• Selected passage:
Tuesday, February 14, 2012

Weird British Chips Mega-review

WAY too long ago (sure hope chips keep well), a friend of mine went to England. Being a huge fan of FATGUYFOODBLOG, he smuggled some chips back for me to try. I was weirded out by them and put their sampling off for quite awhile.

This Christmas, another superfan got me for Secret Santa. So he decided the one thing I needed was more weird chips to sample, and got me 4 big bags full of mini bags of Walker's chips (basically the British version of Lay's). SO, it's time for a "Weird British Chips Mega-review." I will be adopting a rate-chips-by-facial-expression grade scale for this post. I've come prepared with lots of faces where it looks like I'm going to throw up.



First up, the least weird one: Walker's Cheese & Onion:


These stink. They smell kind of like cardboard. They kind of taste like cardboard too, with fake onion flavor. I'm not a huge onion fan, but onion rings sure can hit the spot, or sweet onion in the right dishes can be amazing. These are not a good representative of onion. I taste zero cheese either- just faint, fake onion that leaves for a horrific aftertaste. Not starting off well.

Not barf-inducing, but not good. D-

Next, Walker's Roast Chicken.


These also stink. I can't explain the scent, but it certainly isn't chicken and it's absolutely not potato chips.

I wouldn't call these good, but they definitely taste like roast chicken. Since chicken is a kind of sponge and takes the flavor or whatever spices or sauces you use, they definitely went for the roasted chicken skin flavor over the actual chicken. They surprisingly captured it really well. But do I want to eat chicken skin chips? If you're a fat pigblob, you may think so. Bite into a bag of these and you'll immediately reconsider.

A fun idea that I was excited to try, but sorry, these are gross. F.

Next, Walker's Worcester Sauce:


I love worcester sauce. Always have. It's a unique flavor that works great on chicken or pork. I make a homemade BBQ sauce where worcester is the second most important flavor. So how did it work on chips?

Fairly well, actually. They absolutely taste like worcester sauce and the grease of the chips give the illusion that they were actually soaked in sauce. The weird thing though- these chips are either way too tangy/sour, or worcester sauce is and I've just never realized just how much. I feel like these work great in small bursts, but after awhile, interest fades. These are very interesting though, and would recommend hunting them down if you're a worcester fan looking for an interesting alternative (or addition) to BBQ chips. I imagine mixing these with some BBQ would work really well. Hmmm... I put worcester sauce on chicken, maybe these will work with the roast chicken chips...

• What you need to do:
**A.** Decide whether each statement agrees with the chips review, answering yes or no and quoting the words of the review that settle it: (i) the Secret Santa gift was four big bags full of mini bags of Walker's chips; (ii) the Cheese & Onion chips received a grade of F; (iii) the writer says the Worcester Sauce chips taste like worcester sauce.
**B.** Update the chips review from "These also stink." up to and including "work on chips?", replacing "homemade" with "family".

Items excerpted from a collection
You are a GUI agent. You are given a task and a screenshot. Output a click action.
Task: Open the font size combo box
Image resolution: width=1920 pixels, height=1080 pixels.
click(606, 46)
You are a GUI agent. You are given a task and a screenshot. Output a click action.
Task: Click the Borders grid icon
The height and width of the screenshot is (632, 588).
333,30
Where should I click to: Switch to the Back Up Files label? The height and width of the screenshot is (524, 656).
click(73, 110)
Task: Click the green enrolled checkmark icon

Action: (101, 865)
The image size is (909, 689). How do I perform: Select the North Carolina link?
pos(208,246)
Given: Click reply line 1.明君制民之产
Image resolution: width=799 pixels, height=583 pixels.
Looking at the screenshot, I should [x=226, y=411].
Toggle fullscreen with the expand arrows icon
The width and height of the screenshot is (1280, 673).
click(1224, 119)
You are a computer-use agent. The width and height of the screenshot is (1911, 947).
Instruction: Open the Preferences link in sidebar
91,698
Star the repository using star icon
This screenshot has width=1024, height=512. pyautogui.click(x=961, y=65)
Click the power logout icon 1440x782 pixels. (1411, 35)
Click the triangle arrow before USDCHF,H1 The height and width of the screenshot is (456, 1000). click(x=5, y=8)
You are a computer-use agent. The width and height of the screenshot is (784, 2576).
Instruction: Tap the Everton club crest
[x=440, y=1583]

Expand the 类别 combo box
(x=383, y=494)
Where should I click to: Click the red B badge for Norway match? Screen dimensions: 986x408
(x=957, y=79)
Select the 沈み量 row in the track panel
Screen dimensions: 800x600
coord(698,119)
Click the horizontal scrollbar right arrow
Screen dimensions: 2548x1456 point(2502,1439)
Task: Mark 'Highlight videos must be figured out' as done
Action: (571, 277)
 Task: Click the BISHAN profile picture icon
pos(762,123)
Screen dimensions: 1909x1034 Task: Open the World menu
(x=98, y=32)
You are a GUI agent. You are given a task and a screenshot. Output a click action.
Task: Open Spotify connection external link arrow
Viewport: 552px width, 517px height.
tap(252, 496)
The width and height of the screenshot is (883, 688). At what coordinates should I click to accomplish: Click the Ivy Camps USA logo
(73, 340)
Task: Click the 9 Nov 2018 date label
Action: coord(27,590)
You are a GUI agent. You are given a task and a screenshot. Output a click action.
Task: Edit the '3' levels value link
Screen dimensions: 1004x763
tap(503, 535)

• Answers for this exercise:
**A.**
(i) Yes: "got me 4 big bags full of mini bags of Walker's chips"
(ii) No: "Not barf-inducing, but not good. D-"
(iii) Yes: "They absolutely taste like worcester sauce"

**B.**
These also stink. I can't explain the scent, but it certainly isn't chicken and it's absolutely not potato chips.

I wouldn't call these good, but they definitely taste like roast chicken. Since chicken is a kind of sponge and takes the flavor or whatever spices or sauces you use, they definitely went for the roasted chicken skin flavor over the actual chicken. They surprisingly captured it really well. But do I want to eat chicken skin chips? If you're a fat pigblob, you may think so. Bite into a bag of these and you'll immediately reconsider.

A fun idea that I was excited to try, but sorry, these are gross. F.

Next, Walker's Worcester Sauce:


I love worcester sauce. Always have. It's a unique flavor that works great on chicken or pork. I make a family BBQ sauce where worcester is the second most important flavor. So how did it work on chips?